The key here is that $g$ is monotone. Either $g$ is increasing, or $g$ is decreasing. Let me discuss increasing first. That means for every $x \le y$ we have $g(x) \le g(y)$.
Now if $x_0$ is a local maximum of $f$, then for all $x$ sufficiently close to $x_0, f(x) \le f(x_0)$. But since $g$ is increasing, that means $g(f(x)) \le g(f(x_0))$. Since this holds for all $x$ sufficiently close to $x_0$, that means $x_0$ is a local maximum of $g\circ f$ as well.

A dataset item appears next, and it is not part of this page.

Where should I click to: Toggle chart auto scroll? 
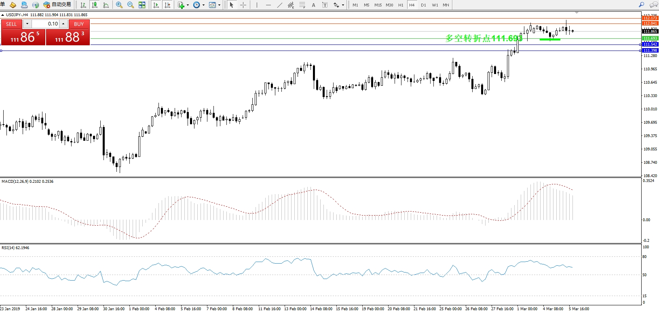(156, 5)
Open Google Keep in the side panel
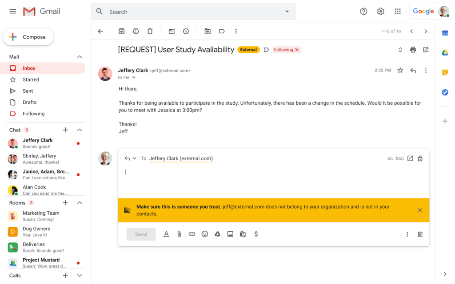The width and height of the screenshot is (455, 284). (x=445, y=71)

A local minima $x_1$ works the same way. For all $x$ sufficiently near $x_1, f(x_1) \le f(x)$, so $g(f(x_1)) \le g(f(x))$, so $x_1$ is also local minimum of $g\circ f$.
By dropping the restriction of $x$ to neighborhoods of $x_0$ and $x_1$, the same argument shows that global maximums and minimums of $f$ are also global maximums and minimums of $g\circ f$.
When $g$ is decreasing, the only thing that changes is $g\circ f$ will have minima where $f$ has maxima, and vice versa. That $g$ is decreasing means that if $x \le y$, then $g(x) \ge g(y)$. So if $f(x) \le f(x_0)$, then $g(f(x)) \ge g(f(x_0))$. so if $x_0$ is a (local) maximum of $f$, it is a local minimum of $g\circ f$. And similarly for minimums.